DB = DataBlock(blocks = (ImageBlock, CategoryBlock),
get_items= get_files,
splitter=RandomSplitter(seed=42, valid_pct=0.2),
get_y= parent_label,
batch_tfms=aug_transforms(size=224, min_scale=0.5))

dls = DB.dataloaders(’/Images/Train/’ )
dls.vocab (prints the two values ‘B’, ‘M’)

learn = cnn_learner(dls, resnet34, metrics=[error_rate],callback_fns= OverSamplingCallback)

Maybe try adding your print command under def on_train_begin(self, **kwargs): That way your print statement should be executed at the beginning of training.

You should pass them in as cbs = [OverSamplingCallback], not callback_fns

I think @karthikr wrote callback_fns= [partial(OverSamplingCallback)] in his code(please see the top post). That should have worked anyway, right?

1 Like

Sorry, I thought it was v2 :sweat_smile: Yes that should have worked.

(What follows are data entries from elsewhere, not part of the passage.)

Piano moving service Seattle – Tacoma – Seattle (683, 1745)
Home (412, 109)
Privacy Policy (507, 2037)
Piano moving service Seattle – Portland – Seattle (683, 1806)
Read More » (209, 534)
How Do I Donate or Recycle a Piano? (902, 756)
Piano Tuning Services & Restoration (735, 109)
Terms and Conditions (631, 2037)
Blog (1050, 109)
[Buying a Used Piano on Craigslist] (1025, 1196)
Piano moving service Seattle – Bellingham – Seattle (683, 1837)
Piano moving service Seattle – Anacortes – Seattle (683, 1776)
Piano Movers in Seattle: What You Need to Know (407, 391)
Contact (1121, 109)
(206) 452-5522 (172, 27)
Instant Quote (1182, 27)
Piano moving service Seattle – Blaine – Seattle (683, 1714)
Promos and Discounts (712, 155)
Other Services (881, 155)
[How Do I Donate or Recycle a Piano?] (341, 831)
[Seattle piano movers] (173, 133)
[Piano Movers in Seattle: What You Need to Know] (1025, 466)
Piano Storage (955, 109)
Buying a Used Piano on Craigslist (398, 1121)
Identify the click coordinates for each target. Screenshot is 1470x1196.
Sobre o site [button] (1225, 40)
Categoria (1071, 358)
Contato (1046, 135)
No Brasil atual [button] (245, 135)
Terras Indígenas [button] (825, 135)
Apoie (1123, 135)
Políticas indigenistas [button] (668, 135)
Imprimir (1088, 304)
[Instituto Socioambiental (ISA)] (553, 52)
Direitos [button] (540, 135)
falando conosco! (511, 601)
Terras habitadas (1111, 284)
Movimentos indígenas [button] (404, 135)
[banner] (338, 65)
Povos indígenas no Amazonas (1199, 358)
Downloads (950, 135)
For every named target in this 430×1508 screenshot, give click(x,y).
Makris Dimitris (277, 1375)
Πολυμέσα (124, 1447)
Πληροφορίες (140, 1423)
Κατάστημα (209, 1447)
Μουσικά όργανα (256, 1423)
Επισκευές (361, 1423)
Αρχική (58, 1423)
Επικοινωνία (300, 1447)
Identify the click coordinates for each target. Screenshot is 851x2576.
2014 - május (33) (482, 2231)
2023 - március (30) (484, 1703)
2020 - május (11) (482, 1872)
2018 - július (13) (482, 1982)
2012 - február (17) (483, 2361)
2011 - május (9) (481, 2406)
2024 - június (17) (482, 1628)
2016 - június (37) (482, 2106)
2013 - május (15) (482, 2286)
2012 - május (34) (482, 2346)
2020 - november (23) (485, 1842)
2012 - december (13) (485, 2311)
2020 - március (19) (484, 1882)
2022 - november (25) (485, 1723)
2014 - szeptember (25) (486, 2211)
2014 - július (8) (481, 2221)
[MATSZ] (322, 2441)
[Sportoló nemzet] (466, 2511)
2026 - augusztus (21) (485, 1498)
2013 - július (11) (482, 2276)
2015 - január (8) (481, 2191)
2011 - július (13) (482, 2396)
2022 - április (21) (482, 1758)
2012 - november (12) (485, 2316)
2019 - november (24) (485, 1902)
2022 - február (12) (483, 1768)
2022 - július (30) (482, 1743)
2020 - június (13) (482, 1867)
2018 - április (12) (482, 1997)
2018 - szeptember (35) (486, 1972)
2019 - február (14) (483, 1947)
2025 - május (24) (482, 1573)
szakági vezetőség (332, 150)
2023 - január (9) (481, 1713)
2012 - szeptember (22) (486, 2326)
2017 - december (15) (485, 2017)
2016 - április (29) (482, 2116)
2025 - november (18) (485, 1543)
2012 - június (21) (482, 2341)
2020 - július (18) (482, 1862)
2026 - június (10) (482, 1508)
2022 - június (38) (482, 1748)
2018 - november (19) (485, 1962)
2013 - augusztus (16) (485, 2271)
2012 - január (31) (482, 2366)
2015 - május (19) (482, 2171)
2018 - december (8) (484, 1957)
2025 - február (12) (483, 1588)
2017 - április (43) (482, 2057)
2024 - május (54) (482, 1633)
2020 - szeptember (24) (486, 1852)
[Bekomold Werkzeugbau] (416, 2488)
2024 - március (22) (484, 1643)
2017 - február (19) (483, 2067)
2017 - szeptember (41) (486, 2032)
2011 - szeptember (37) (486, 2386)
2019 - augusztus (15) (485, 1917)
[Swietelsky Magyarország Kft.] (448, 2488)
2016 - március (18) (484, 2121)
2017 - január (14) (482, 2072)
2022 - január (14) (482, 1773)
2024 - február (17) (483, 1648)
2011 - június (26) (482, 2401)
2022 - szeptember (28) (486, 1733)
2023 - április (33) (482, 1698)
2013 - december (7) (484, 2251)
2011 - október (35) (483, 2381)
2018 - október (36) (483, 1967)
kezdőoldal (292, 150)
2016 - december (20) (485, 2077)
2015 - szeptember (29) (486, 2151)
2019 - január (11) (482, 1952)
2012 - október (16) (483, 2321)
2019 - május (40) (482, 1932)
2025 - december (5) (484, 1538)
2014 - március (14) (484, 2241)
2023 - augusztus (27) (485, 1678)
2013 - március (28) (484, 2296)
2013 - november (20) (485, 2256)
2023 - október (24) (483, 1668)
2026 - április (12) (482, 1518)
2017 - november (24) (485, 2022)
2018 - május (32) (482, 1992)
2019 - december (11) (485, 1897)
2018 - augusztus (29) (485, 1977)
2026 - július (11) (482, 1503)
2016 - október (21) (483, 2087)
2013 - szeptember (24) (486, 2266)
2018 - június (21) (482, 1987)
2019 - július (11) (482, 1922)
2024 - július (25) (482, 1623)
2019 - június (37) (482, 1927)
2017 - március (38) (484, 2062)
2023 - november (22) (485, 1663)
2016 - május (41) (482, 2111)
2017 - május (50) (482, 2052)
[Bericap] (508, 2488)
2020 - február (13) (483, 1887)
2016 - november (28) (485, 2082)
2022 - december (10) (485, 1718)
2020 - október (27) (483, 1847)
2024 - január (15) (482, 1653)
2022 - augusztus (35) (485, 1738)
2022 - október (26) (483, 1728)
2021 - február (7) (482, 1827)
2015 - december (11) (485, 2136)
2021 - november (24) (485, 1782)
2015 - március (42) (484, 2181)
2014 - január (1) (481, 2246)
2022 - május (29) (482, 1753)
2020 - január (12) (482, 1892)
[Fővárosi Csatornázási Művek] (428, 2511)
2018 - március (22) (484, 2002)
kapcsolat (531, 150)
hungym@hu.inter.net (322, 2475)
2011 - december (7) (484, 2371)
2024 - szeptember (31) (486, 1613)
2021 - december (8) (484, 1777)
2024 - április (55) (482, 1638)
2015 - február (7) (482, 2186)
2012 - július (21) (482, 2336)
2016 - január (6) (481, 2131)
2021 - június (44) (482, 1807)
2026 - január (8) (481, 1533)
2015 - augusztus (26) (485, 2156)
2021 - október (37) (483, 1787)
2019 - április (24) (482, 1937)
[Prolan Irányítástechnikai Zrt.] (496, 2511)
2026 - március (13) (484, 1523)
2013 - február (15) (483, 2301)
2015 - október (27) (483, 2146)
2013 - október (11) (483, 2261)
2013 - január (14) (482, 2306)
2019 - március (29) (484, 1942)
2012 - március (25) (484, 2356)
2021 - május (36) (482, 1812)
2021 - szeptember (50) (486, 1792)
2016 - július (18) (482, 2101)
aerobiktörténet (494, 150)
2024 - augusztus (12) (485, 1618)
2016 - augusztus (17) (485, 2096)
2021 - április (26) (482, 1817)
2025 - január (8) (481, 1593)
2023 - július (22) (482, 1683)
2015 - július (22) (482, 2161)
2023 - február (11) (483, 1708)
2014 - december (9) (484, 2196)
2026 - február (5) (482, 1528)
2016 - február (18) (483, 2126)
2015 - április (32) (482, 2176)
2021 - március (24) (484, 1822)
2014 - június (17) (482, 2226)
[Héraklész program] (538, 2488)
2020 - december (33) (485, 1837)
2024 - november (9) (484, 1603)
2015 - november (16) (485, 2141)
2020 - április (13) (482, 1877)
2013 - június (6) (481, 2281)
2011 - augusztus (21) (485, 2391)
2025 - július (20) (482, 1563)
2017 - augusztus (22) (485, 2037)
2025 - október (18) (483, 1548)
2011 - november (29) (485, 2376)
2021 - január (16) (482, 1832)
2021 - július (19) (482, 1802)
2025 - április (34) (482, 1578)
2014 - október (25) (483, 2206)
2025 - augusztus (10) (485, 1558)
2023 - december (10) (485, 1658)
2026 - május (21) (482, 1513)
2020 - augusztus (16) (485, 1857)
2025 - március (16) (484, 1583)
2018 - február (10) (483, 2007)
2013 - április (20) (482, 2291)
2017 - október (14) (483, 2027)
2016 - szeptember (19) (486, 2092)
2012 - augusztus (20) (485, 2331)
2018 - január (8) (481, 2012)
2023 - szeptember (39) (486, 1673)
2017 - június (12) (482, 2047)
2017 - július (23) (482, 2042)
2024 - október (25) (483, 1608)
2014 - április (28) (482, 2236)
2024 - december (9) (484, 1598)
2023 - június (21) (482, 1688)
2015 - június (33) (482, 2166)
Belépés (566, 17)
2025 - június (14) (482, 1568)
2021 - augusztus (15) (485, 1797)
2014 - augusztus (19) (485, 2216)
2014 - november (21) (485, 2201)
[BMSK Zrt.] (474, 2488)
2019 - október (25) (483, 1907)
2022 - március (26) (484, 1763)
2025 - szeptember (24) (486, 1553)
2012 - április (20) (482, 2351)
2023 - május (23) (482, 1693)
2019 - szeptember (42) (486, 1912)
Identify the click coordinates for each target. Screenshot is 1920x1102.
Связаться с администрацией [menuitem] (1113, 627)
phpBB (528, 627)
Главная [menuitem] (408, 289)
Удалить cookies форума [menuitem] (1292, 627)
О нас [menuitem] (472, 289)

One other thing to try is to call it during your fit (ie pass it as callbacks = partial(OverSamplingCallback)

1 Like

Yes, I think so too.
cnn_learner returns a learner object. And Learner does not take callbacks or callback_functions as a key word arguments. So passing callbacks during fit might work!

1 Like

It does, however IIRC there was something mentioned about tagging callbacks related to fit only in the call to fit, otherwise you’ll run into issues. One example is the EarlyStoppingCallback. It shouldn’t be added to Learner otherwise it will always be present

Thanks @muellerzr, you mention you thought it was v2. Could you share the GitHub codebase repository for v2? I want to explore that

Here is fastai v2 on Github:

and here are the docs:

Hey @muellerzr, is OverSamplingCallback still a thing in fastai v2? I too have an imbalanced dataset and looking for the “fastai way” of oversampling.

Don’t see OverSamplingCallback anywhere in v2 code, though maybe I’m looking in the wrong places?


I’m having the same problem. Did you figure out anything?